No, this is a (reasonable) design decision not a bug. Unless you're generating RSA keys larger than ~15360 bits this has no negative security impact.
Wait, what?
It seeds a CSPRNG with 256 bits, then uses the CSPRNG to generate the RSA key. According to most of the estimates listed on http://www.keylength.com/ an RSA key needs to be somewhere around 15360 bits to provide a level of security equivalent to a 256 bit symmetric key.

This assumes OpenSSL's CSPRNG is solid, and that /dev/urandom is returning 32 bytes of data that can't be guessed in less than brute force time. I'd be curious to know how big the internal state of that CSPRNG is, actually.

I'm unclear on the argument that says OpenSSL's CSPRNG is inadequate for the generation of two 7680-bit numbers (there may be one, I just don't know what it is). I don't like the OpenSSL CSPRNG and think OpenSSL would be better if all the random bits just came directly from urandom, but I think OpenSSL's RAND_ functions are up to the task of 15360 bit keys.
What I'm trying to say is that by the best estimates I am aware of, the point at which it becomes less work to brute force the 256 bit seed than it would take to factor the modulus comes at around 15360 bits.
Oh, I understand what you're saying now. I didn't consider that, because brute-forcing a 256 bit number is totally implausible. :)
Ah. Yeah, I'm aware of that, and 'implausible' is putting it lightly.
Sorry, I didn't mean to imply you didn't; I was just explaining why I had overlooked the point you were making. :)

Given data:
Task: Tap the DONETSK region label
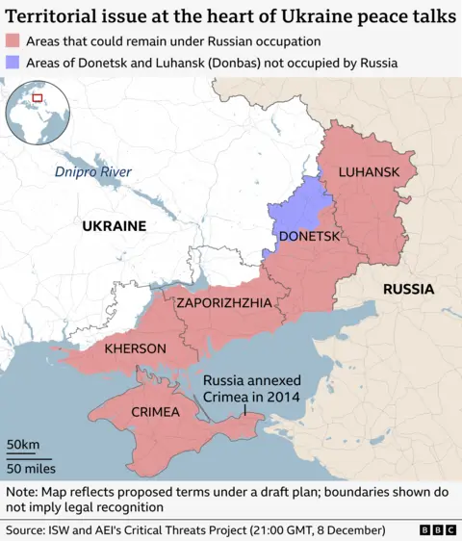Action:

To do:
1 > List each distinct number that appears in the discussion of RSA key generation above, counting a repeated value only once.
2 > Resume the discussion of how OpenSSL seeds RSA key generation, starting after its last reply.

Task-by-task outputs:
1 > 15360, 256, 32, 7680

2 >
Whether or not this is a bug, it's not Debian specific.
>Florian Weimer dixit:

>Historically, the OpenSSL command line tools have been intended for debugging only.

This seems rather out-of-touch with reality.

I see that several people (even in this thread, which you'd expect better of) still expressing the prevalence of incoherent and inconsistent-with-reality beliefs about /dev/random and /dev/urandom.

This quote in particular struck me as very strange.

> From: Florian Weimer <fw@deneb.enyo.de>

> To: Thorsten Glaser <tg@mirbsd.de>

> Cc: 742145@bugs.debian.org

> Subject: Re: openssl: uses only 32 bytes (256 bit) for key generation

> Date: Wed, 19 Mar 2014 21:33:10 +0100

>

> * Thorsten Glaser:

>

> >>Historically, the OpenSSL command line tools have been intended for

> >>debugging only.

> >

> > I disagree,

>

> It's what I was told by the OpenSSL developers.

>

> > Also, what do other tools (that do not invoke openssl(1)

> > unlike most of these I saw, which were shell wrappers

> > around it) do, entropy-wise?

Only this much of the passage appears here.